Yang Quantao, Lu Feng, Ma Jun, Niu Xuejun, Wang Jingsheng
Department of Traffic Management School, People's Public Security University of China, Beijing, 100038, China.
Sci Rep. 2021 Nov 11;11(1):22047. doi: 10.1038/s41598-021-00262-1.

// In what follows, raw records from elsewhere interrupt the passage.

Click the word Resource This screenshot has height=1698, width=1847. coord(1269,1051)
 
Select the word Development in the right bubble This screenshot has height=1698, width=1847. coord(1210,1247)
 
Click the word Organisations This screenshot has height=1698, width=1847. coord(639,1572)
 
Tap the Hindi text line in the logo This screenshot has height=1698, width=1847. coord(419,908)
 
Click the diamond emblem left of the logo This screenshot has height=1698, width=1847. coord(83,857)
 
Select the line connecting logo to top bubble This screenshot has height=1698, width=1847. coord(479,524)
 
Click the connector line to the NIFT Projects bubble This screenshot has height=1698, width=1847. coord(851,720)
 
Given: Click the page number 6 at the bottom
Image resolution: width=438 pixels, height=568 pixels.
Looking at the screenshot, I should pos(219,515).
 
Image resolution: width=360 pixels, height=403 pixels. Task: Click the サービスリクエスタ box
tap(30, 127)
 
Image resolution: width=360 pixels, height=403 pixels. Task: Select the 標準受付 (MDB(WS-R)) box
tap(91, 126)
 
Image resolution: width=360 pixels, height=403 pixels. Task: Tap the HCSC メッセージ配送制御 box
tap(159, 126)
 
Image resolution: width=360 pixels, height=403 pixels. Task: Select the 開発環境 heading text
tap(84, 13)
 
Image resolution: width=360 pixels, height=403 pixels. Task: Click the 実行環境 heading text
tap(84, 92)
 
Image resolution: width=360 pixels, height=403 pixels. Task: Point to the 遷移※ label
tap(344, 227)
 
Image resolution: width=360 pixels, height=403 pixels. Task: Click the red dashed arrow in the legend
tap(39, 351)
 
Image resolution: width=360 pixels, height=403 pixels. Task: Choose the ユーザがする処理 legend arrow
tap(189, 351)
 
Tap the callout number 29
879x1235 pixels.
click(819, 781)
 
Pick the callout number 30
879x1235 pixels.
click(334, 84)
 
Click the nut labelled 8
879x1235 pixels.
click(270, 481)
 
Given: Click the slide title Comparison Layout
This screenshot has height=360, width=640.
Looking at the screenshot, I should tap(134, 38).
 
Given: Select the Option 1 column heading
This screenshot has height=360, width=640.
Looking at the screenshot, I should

Vehicle lane-changing on urban roads is the most common traffic behavior, in which the driver changes the direction or increases the speed of the vehicle by changing its trajectory. However, in high-density traffic flow, when a vehicle changes lanes, a series of vehicles following the target vehicle in the target lane will be delayed. In this study, DJI Phantom 4 drones were used to vertically record the traffic on a road section. Tracker software was then used to extract vehicle information from the video taken by the drones, including the vehicle operating speeds, etc. SPSS 22 and Origin analysis software were then employed to analyze the correlations between different vehicle operating parameters. It was found that the operating speed of the first vehicle following the target vehicle in the target lane is related to the speeds and positions of both the target vehicle and the vehicle preceding it. Under the condition of high-density traffic flow, when the target vehicle is inserted into the target lane, the speed of the vehicles following the target vehicle in the target lane will change. To model this process, the corresponding Sine and DoseResp models were constructed. By calculating the delays of vehicles following the target vehicle in the target lane, it was concluded that the overall delay of the fleet is 3.9-9.5 s.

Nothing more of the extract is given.